From the records below, please print only the lines from the one containing "Move selected TSA server up in order" through the one containing "Task: Disable the", both included. Skip the pictures.

Saved data entries:
=== Section Start ===

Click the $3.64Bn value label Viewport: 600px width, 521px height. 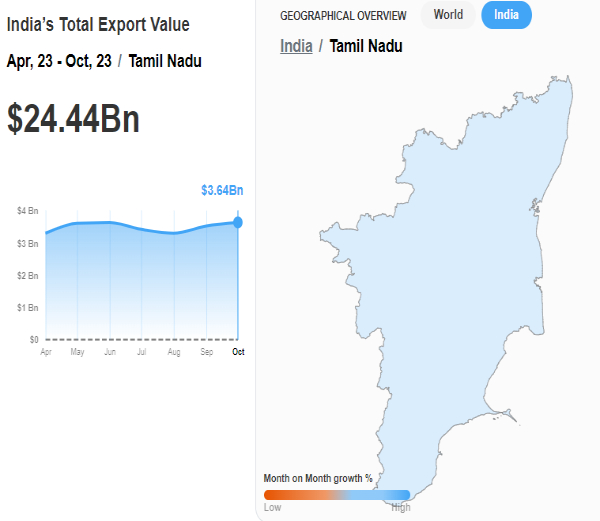[x=221, y=190]
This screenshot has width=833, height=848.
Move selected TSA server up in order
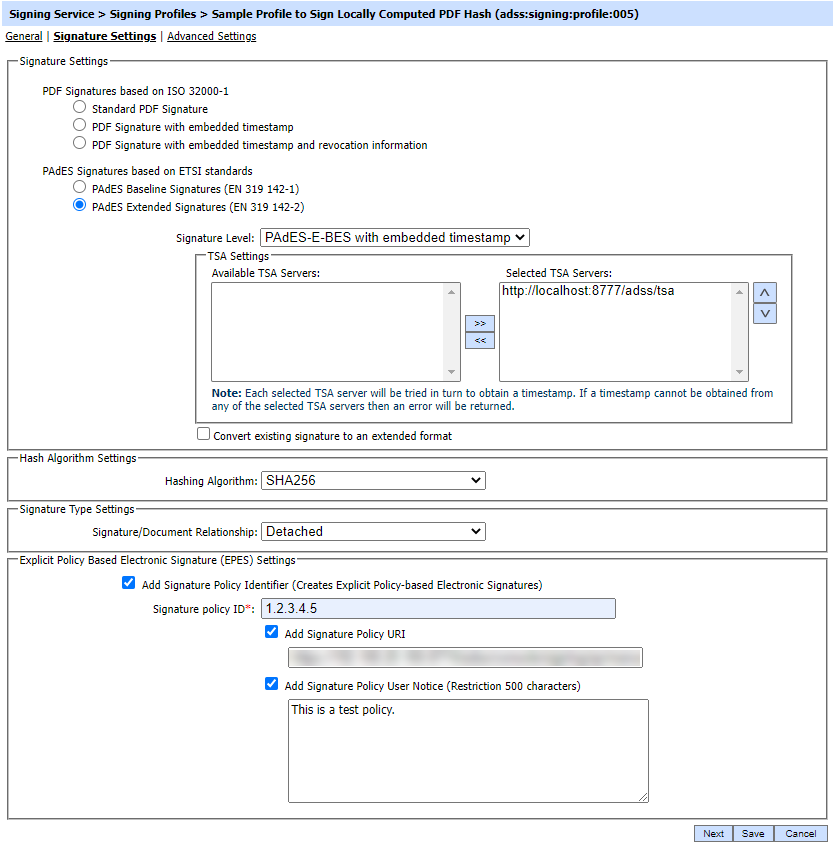pyautogui.click(x=764, y=293)
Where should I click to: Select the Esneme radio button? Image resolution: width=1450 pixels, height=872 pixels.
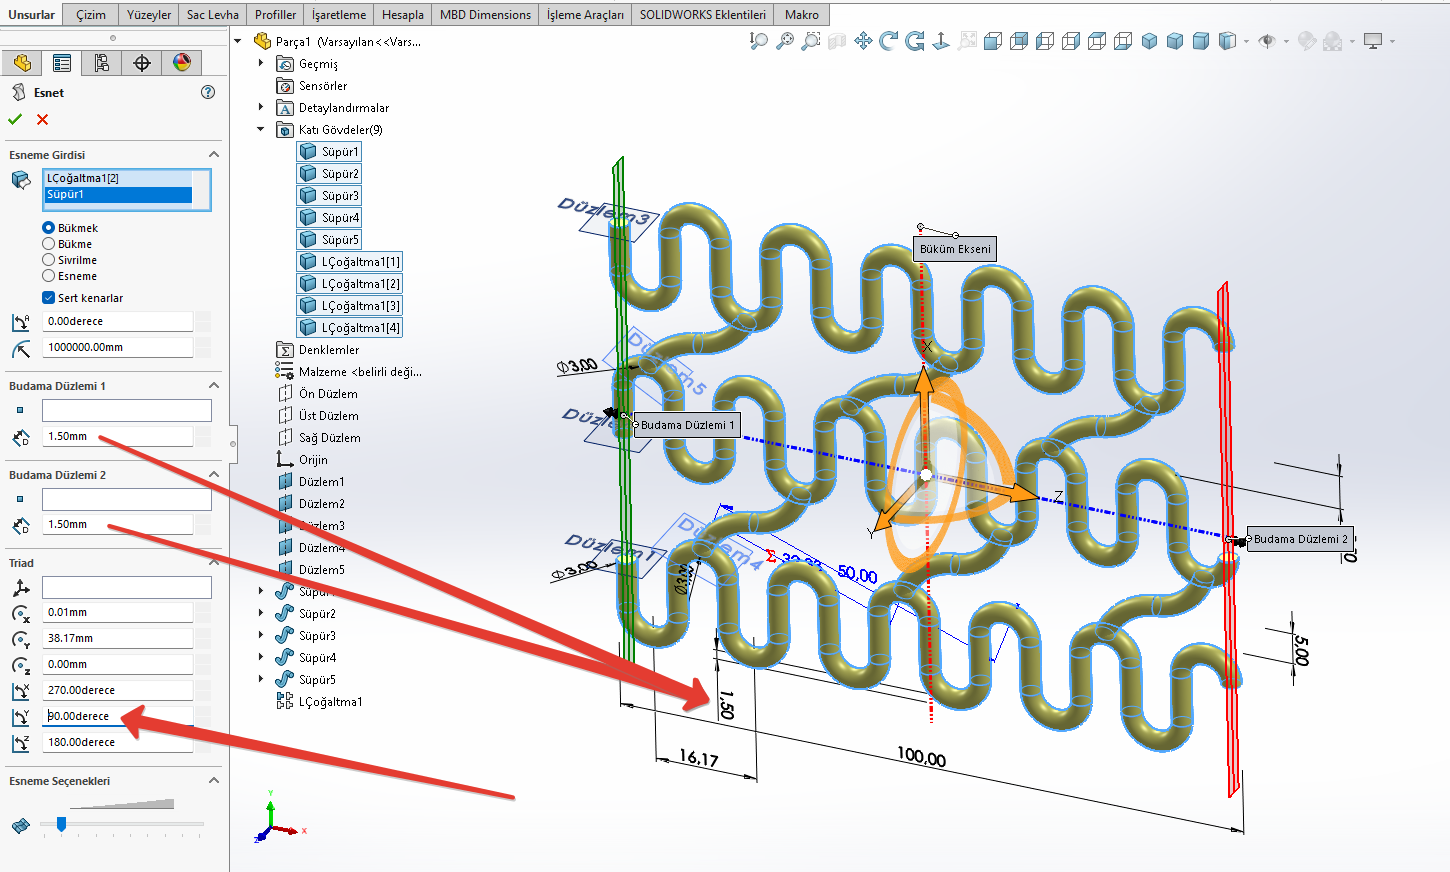tap(49, 276)
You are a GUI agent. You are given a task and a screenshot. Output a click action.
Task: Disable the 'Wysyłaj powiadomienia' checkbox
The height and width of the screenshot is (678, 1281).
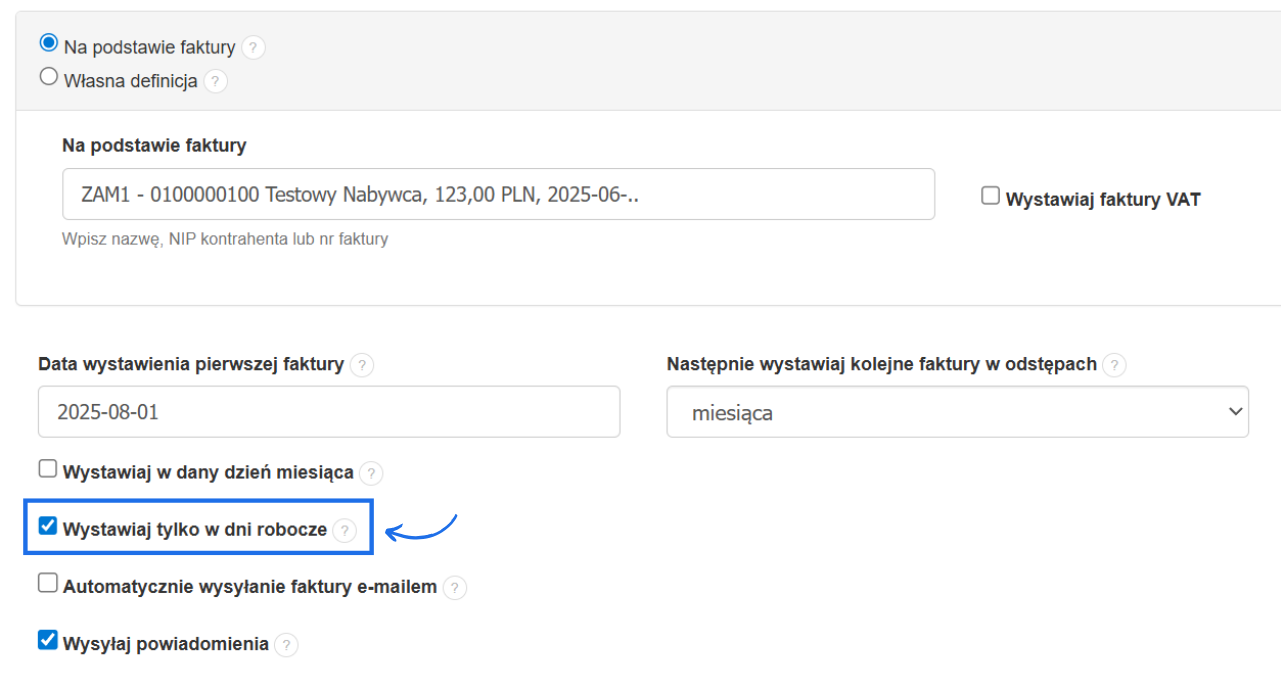point(48,641)
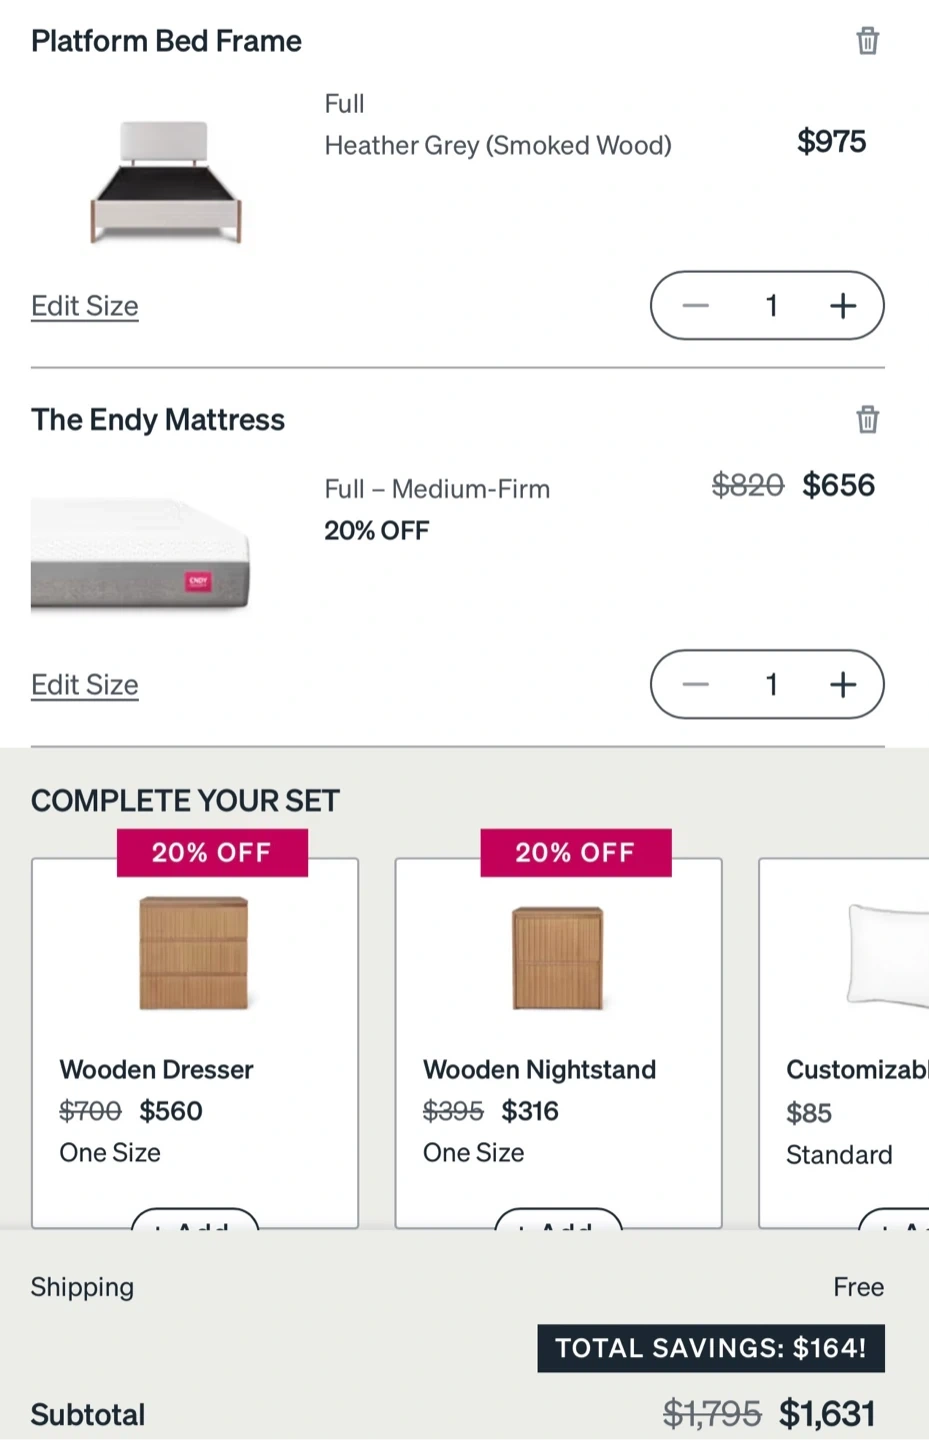The width and height of the screenshot is (929, 1440).
Task: Decrease The Endy Mattress quantity
Action: pyautogui.click(x=696, y=685)
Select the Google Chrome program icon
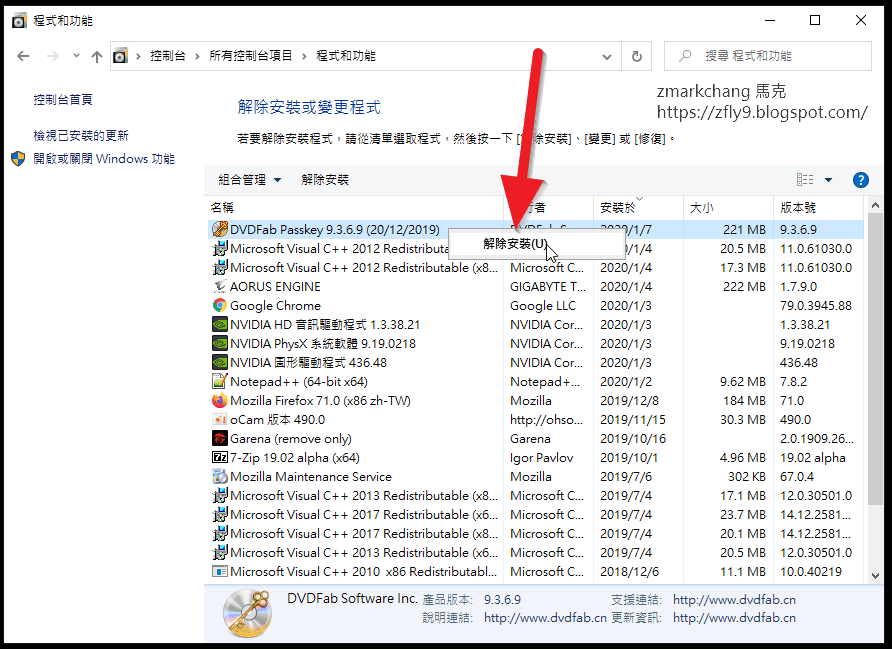The width and height of the screenshot is (892, 649). point(220,305)
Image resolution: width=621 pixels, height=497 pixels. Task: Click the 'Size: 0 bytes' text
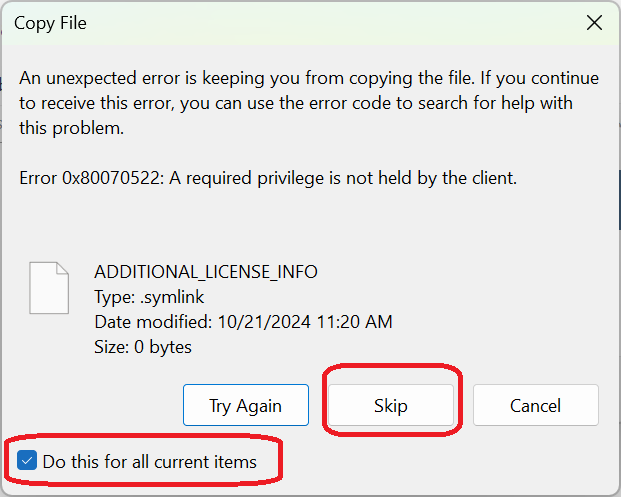coord(143,347)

=== Section End ===

- _Expected answer_:
Move selected TSA server up in order
pyautogui.click(x=764, y=293)
Where should I click to: Select the Esneme radio button? Image resolution: width=1450 pixels, height=872 pixels.
tap(49, 276)
You are a GUI agent. You are given a task and a screenshot. Output a click action.
Task: Disable the 'Wysyłaj powiadomienia' checkbox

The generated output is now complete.